Netherlands: Tight funding for a minority
An above EU average number of SMEs do not require funding beyond their own sources; the smaller number that do are facing above EU average difficulty in getting bank loans.
Pity the SME sector in the Netherlands. By some measures, it’s harder to lay your hands on a bank loan if you’re a Dutch SME than it is for Greek smaller companies. According to the European Central Bank’s latest survey, the success of bank loan applications across the eurozone increased between April and September in all countries bar the Netherlands, France and Italy. The number of SMEs reporting "fully successful" applications was 87% in Germany and 81% in Finland, but was an unsettlingly low 32% in the Netherlands – compared with 33% in Greece.
Leontine Treur, economist at Rabobank, says she was surprised by the ECB data on Dutch SME loan applications. But she also argues that these figures need to be interpreted with caution.

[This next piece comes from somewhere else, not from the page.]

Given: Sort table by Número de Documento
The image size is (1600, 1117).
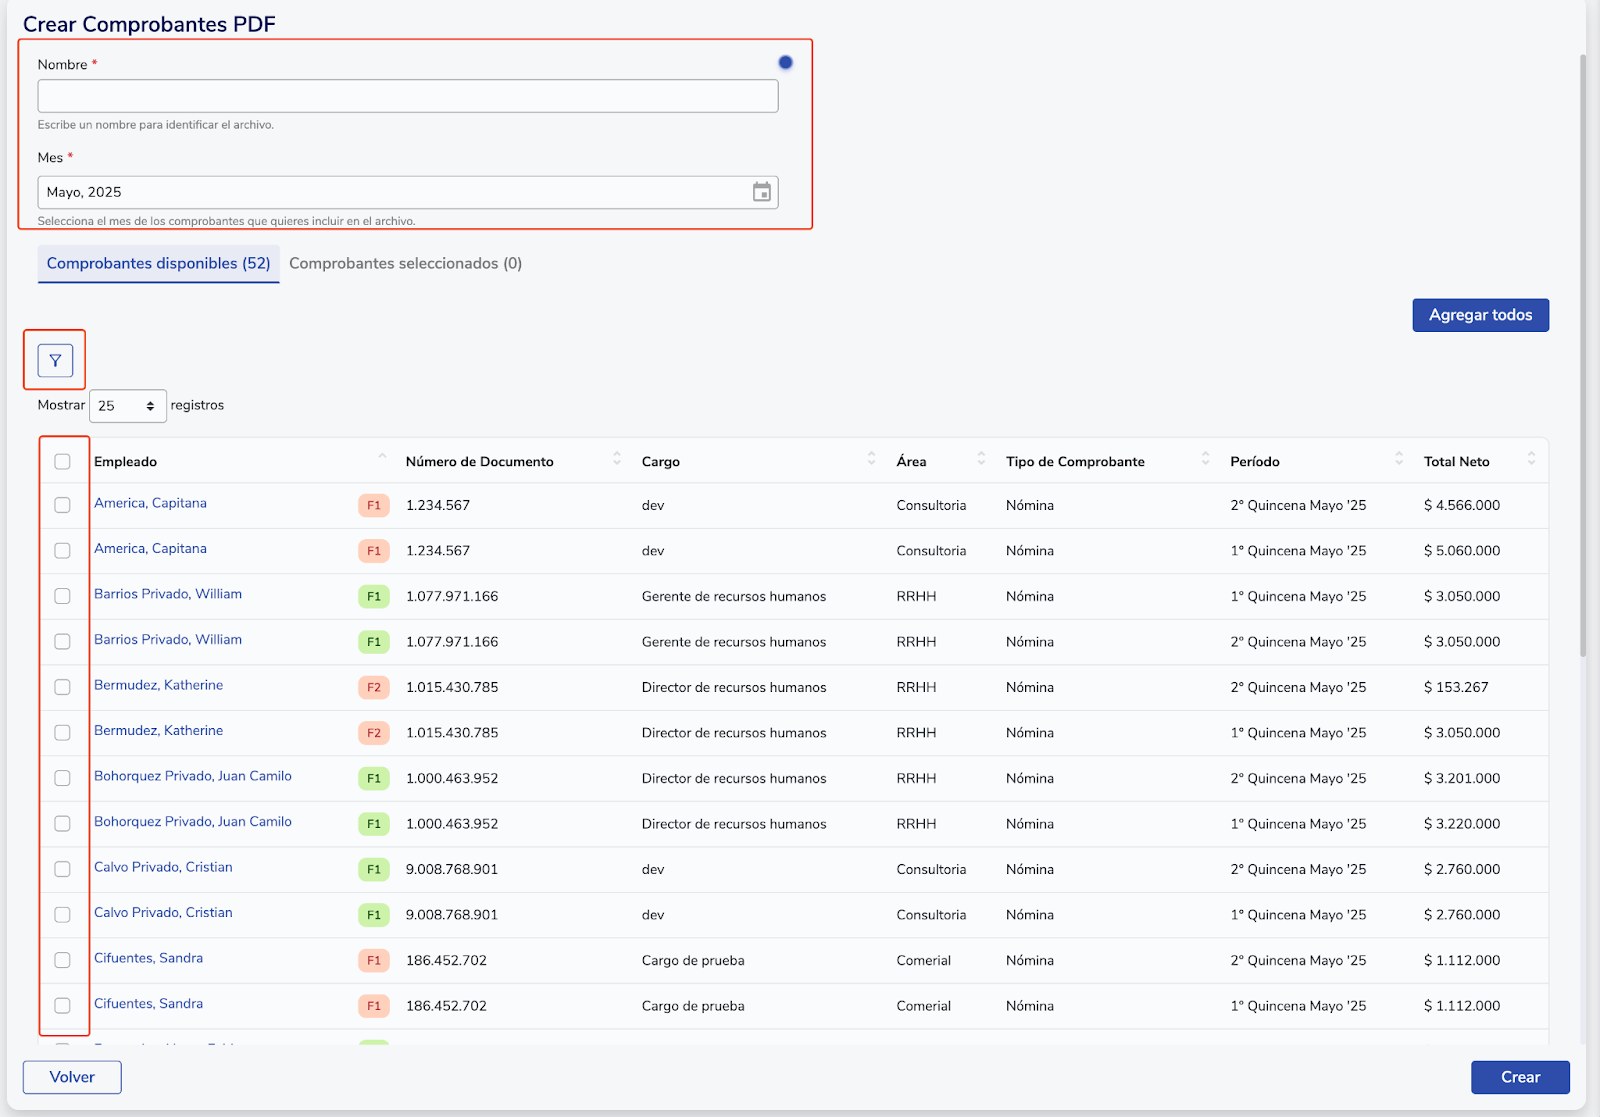Looking at the screenshot, I should coord(616,460).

She points out that 50% of Dutch SME respondents to the ECB survey indicated that they did not need to apply for funding because they had sufficient own funds, which is above the EU average. "Nevertheless," she says, "for 19% of Dutch SMEs funding conditions are tight, which is higher than the average of 12%."
It is clear that relative to their counterparts in a number of other eurozone economies, access to funding for SMEs in the Netherlands is more troublesome than it ought to be, given the pedigree and sophistication of the Dutch financial services industry.